Measuring Corporate Social Responsibility

In recent years, there has been an increase in the number of groups that supply CSR ratings to investors and consumers. The visibility of these CSR ratings is due to growing trends such as social investment funds and national and international social regulations. While a good rating on a CSR index brings awards, applause, sales, and reputation it does not guarantee acceptance by stakeholders. A poor CSR rating can, however, shake the economic foundations of a company's operations. It undermines trust in the company and its ability to deliver on its promises to employees, customers, and investors. Ratings agencies therefore have an enormous responsibility to develop ratings that are valid and reliable. This paper discusses the ever-important CSR indices methodologies and closely examines the effect of CSR ratings on companies.
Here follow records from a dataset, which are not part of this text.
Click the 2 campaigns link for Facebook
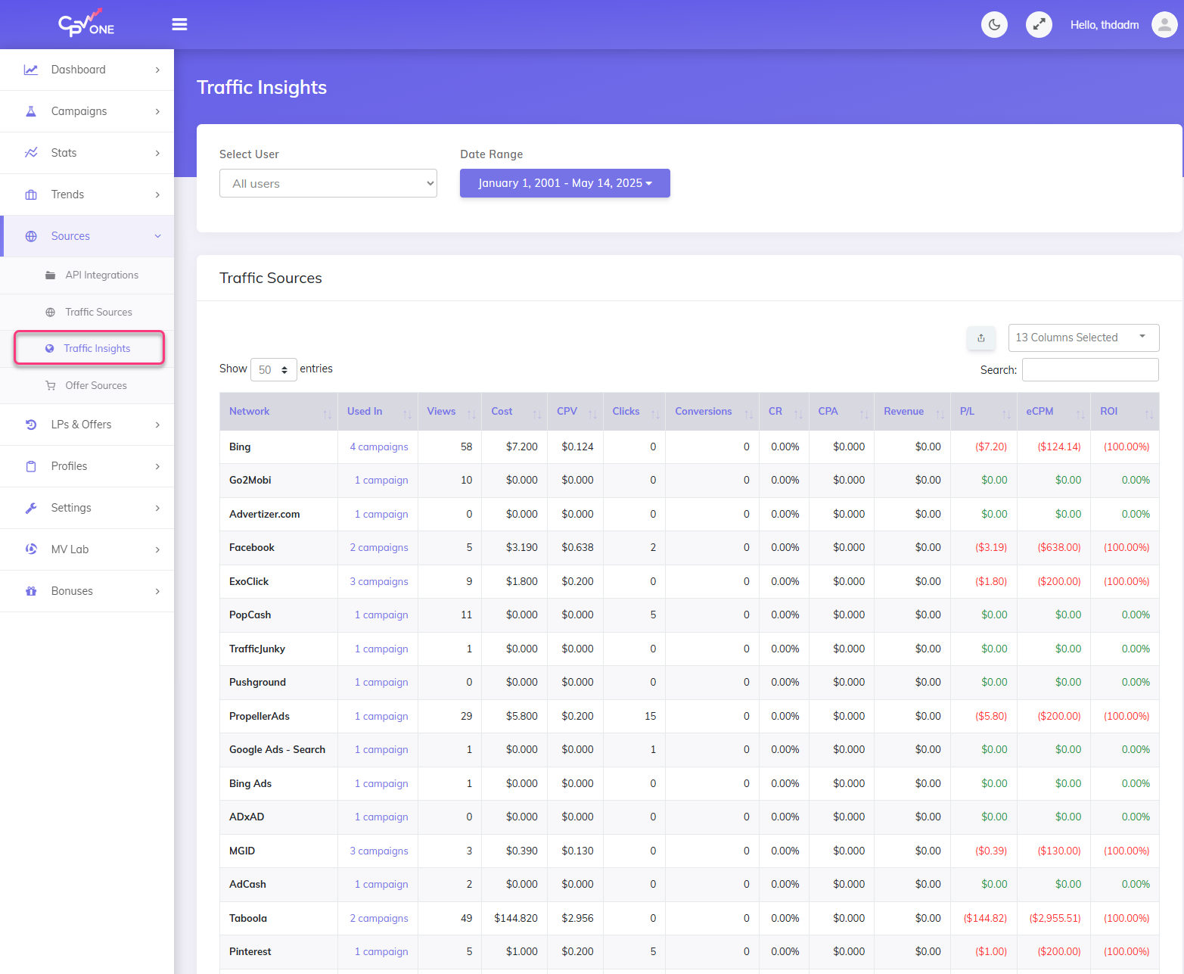Viewport: 1184px width, 974px height. 378,547
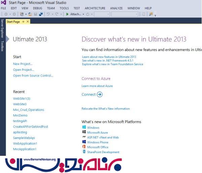Open the ARCHITECTURE menu
Screen dimensions: 202x173
(95, 8)
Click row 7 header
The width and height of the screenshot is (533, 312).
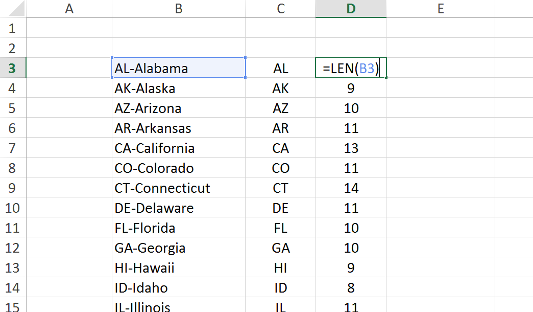coord(12,148)
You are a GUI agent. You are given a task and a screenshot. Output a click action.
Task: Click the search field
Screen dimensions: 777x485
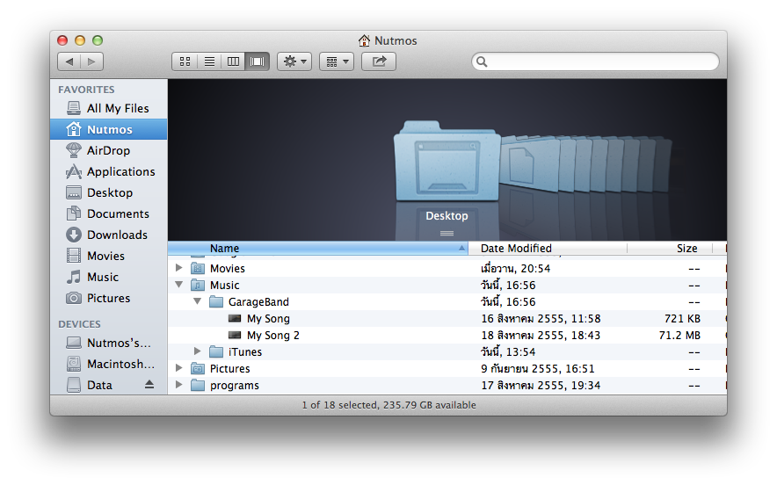(598, 62)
The Business Case for Social Responsibility

This paper adresses the the relationship between a company's Financial Performance and its Social Performance. It builds off Friedman's paper arguing that a company should focus solely on the bottom line, and presents arguments for the "stakeholder perspective" concluding that companies that improve perceptions of their Social Performance at any time during the business cycle through social initiatives will see their Financial Performance improve over time.